İsra ve Miraç hadiseleri İslam dünyasında, hatta ötesinde Hz. Peygamber (s.a.s.) ile tanınmış ve irtibatlandırılmış olsa da bu mucizevî yolculuğu başka peygamberlerin de (Örn.: Eski Ahit’te Musa (as), Hanok veya İşaya) tecrübe ettiği bilinmektedir. Birçok hadis ve siyer kitabında Hz. Muhammed’in (s.a.s.) Miracının hem oluşum öncesi hem de oluşum sırasında çeşitli mucizevî (metafiziksel) olaylar yer almaktadır. Bu hâdise en muteber hadis ve siyer kitaplarında detaylı bir şekilde ele alınmış ve rivayetlerin sıhhatlerine göre tasnif edilmiştir. Bu olayı olduğu gibi kabul etmek istemeyen ya da kabul etmekte zorlanan günümüzün bazı Müslüman ve gayrimüslim İslam bilginlerinin iki temel yaklaşımı göze çarpmaktadır.
İlki, bu rivayetlere şüphe ile yaklaşan, hatta modern (Batı/-cı) İslam bilimlerinde pozitivist ve seküler anlayış ve metoda daha yatkın olan rivayetleri tercih edenler.
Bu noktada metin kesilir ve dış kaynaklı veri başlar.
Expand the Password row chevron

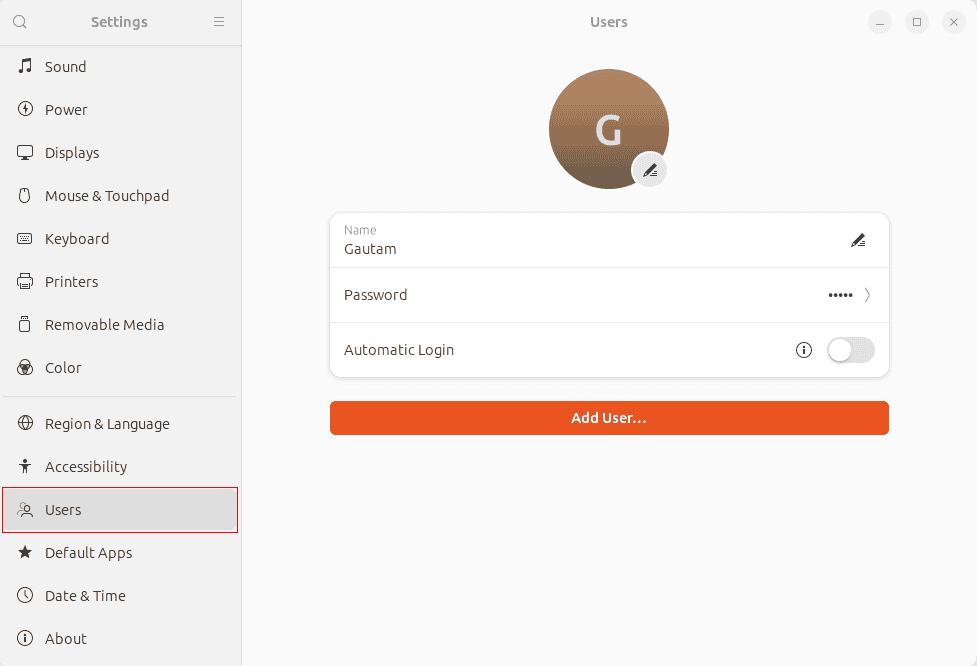pos(868,295)
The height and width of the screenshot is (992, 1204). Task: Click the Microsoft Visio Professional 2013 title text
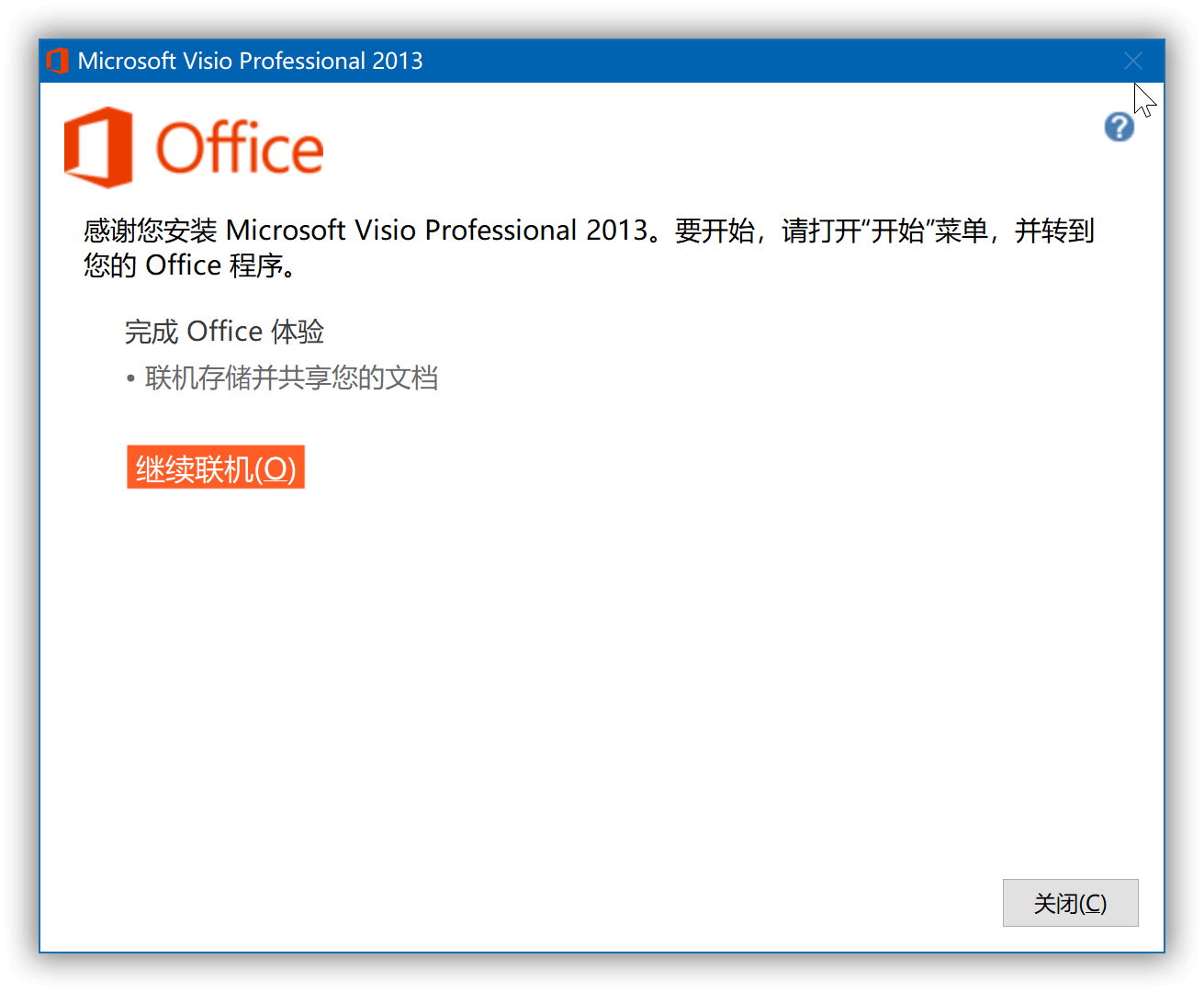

Bunlar, moderniteyle bağdaştığı düşünülen ve muhaddislerce “zayıf” olarak tasnif edilen ve seküler aklın kabul edebileceği “ayık” rivayetleri tercih ederek hâdisenin mucizevî (metafizik) boyutunu görmezden gelmesiyle öne çıkarlar. Bunlardan bir kısmı pozitivist ve seküler düşünceyi kabullendiklerini ya da bunun etkisi altında kaldıklarını açıkça göstermemek için Miraç hâdisesinin mucizevî boyutunu pozitivist bir bakış açısı ile yeniden ele almakta ve eleştiri oklarını hadislerin metninde var olduğunu iddia ettikleri çelişkilere yöneltmektedirler. Öte yandan, ilgili hadis metinlerinde bazı çelişkili ifadelerin varlığı bilinmekle birlikte bunun büyük bir sorun teşkil ettiği söylenemez. Çünkü rivayetler bir bütün olarak incelendiğinde olayın kendisinde herhangi bir çelişkiden söz etmek mümkün değildir.
İkincisi diyebileceğimiz kısım ise ilk dönem klasik âlimlerini Ehl-i Kitâp karşısında aşağılık kompleksine düşmekle, hatta onları kıskanmakla itham edenlerdir. Bunlar bu şekilde hâdisenin bir kısmının uydurma olduğunu, özellikle mucizevî boyutunun abartıldığını iddia etmektedirler. Bu iddiaya göre Hz. Muhammet’e (s.a.s.) sadece Kur’ân verilmiş ve “kompleksli / kıskanç” ilk dönem âlimleri Ehl-i Kitâp’ın olağanüstü mucizelerinden geri kalmamak için Miraç hâdisesini abartma gereği duymuşlardır. Bu ifadeler Kur’ân’ın mucizeliğinin yeterli görülmediği ve Resulullah’ın tüm insanlığın dikkatini çeken daha “olağanüstü” bir mucizesinin olması gerektiği fikrini ön plana çıkarmaktadır. Dolayısıyla Kur’ân’ın mucizeliğinin küçümsendiğini söylemek mümkündür.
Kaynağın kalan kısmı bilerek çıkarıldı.